Thursday, May 04, 2006

It is hard out here

We a little slow on the down low, Torn Slatterns and Nugget Ranchers
(Repeat after me, although it is a sexy looking siren, Vodka and Sunkist is a mean, sadistic b*tch)

What a coinkie dinkie
Terrorist Zacarias Moussaui was sentenced to life in prison for contributing to the September 11th attacks. Moussaui will serve his life sentence at a maximum security prison in Florence, Colorado. Coincidentally, Zacarias’s prison name will also be Florence, Colorado.  

Or something like that
Friday is Cinco De Mayo. Cinco De Mayo is Spanish for:  Do those chicks on “The View” ever shut up?

Long odds
Keith Richards suffered a concussion after falling out of a palm tree in Fiji climbing to get a cocoanut; they say Richards is going to be fine and I hope so. Losing Keith Richards to falling out a palm tree would be as unlikely as Stephen Hawking losing a spelling bee to President Bush.

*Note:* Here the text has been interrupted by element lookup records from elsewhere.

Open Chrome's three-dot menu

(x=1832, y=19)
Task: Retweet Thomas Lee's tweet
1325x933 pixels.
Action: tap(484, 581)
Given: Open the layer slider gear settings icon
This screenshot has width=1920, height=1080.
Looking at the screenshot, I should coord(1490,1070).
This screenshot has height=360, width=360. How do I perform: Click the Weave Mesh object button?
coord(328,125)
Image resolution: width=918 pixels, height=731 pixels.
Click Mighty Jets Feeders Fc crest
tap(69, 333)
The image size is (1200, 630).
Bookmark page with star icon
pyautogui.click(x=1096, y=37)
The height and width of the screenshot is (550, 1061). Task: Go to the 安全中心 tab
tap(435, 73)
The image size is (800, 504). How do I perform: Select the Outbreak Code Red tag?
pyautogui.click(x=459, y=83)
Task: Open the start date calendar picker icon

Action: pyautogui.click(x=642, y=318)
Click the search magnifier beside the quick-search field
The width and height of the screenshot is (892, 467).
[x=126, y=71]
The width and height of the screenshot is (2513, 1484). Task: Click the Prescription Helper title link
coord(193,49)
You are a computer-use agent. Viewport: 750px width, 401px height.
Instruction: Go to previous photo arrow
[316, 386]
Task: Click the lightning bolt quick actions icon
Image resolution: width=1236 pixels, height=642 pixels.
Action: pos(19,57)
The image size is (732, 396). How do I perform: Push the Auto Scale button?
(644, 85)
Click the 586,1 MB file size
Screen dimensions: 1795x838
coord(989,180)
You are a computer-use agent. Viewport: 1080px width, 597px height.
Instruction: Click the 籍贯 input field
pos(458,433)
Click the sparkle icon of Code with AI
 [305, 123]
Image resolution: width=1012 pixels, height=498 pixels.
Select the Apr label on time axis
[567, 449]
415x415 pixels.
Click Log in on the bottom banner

Take it form a born Louisvillian:
One of the favorites for Saturday’s Kentucky Derby is a horse named Lawyer Ron. Why did they name a race horse after a Lawyer? Because, like a lawyer, he goes around in circles, costs people millions, he relives himself wherever he wants and leaves it for others to clean up.

Since you asked:
Why doesn’t anyone care if Barry Bonds breaks Babe Ruth’s record? And why are there so many who don’t want to see Bonds break the record? Why does everyone hate Barry Bonds so much? Why? Because he is a known steroid cheater? Nope. People hate Barry Bonds because Barry wants it that way.

There is a woman I knew who is/was exactly like Barry Bonds. She was a very attractive girl at UCSB. It should be fun to be a hot looking college girl on the beach at Santa Barbara, right? Wrong. She was utterly and totally miserable all the time; the only time she was slightly less miserable was when she was making those around here even more miserable. Once you got past her attractive façade, she was every bit as sweet and kind as the monsters in “Aliens” sans the acid blood.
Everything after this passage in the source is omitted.